STATED PROBLEM 1 — From the transcript on self-service group requests below, list every item that business users think about when they need access, according to the transcript.
# Start of EXCERPT PROVIDED
And, and this is also one that Martin pointed out, and this is self-service requests. And here I'm going to focus specifically on self-service requests for security group membership. Okay. Users don't know about groups.
I mean, ultimately when we give access rights to things, we we're usually attaching users to groups, but the business users that need access to something, they don't think about groups. They think about shares and folders and SharePoint sites and documents. They want access to something or some service, and yes, it's true to get it. They need AC they need to be made a member of a group, but they don't really know that.
So the basic definition of self-service group request is, is to allow users, to request access to these things and actually get group membership, but without having to call it right, we don't want the help desk or the security administration team in the middle of this process. This is how a group request usually starts. A user tries to open something and they get an access denied error. And depending on the client platform and the server platform and the application, the error will look different, but it's basically always the same. It's always access to nine.
# End of EXCERPT PROVIDED
# Start of MATERIAL SUPPLIED
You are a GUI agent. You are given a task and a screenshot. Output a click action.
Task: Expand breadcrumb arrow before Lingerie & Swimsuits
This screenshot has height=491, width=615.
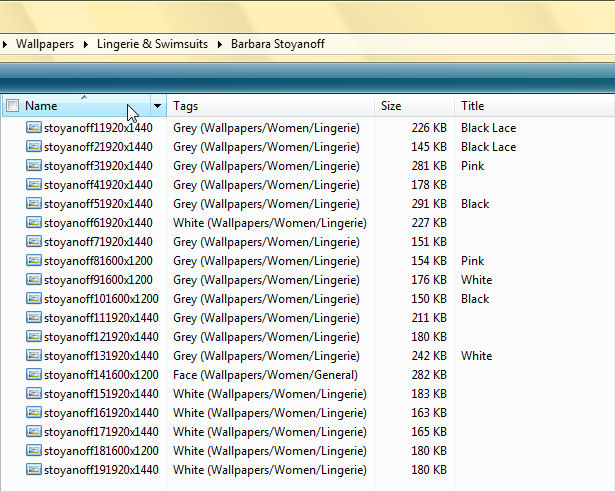click(x=86, y=44)
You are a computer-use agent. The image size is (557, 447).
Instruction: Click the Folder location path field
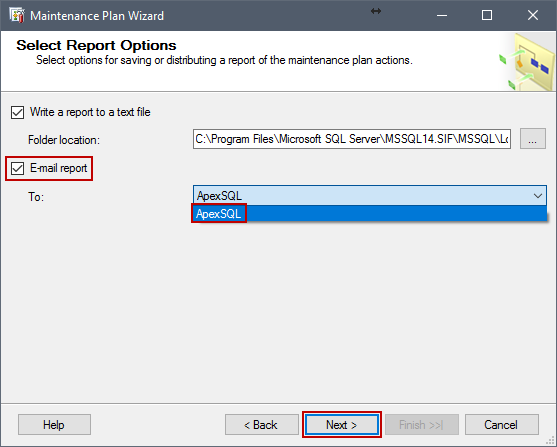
# End of MATERIAL SUPPLIED
STATED PROBLEM 2 — Scale the rows above: reproduce every line, requests included, and multiply each coordinate in the answers by 0.4, rounding to whole numbers with halves rounded up. Leave the pictures out.

CORRECT RESPONSE 1 — shares, folders, SharePoint sites, documents

CORRECT RESPONSE 2 —
You are a GUI agent. You are given a task and a screenshot. Output a click action.
Task: Expand breadcrumb arrow before Lingerie & Swimsuits
This screenshot has height=491, width=615.
click(x=34, y=18)
You are a computer-use agent. The image size is (557, 447).
Instruction: Click the Folder location path field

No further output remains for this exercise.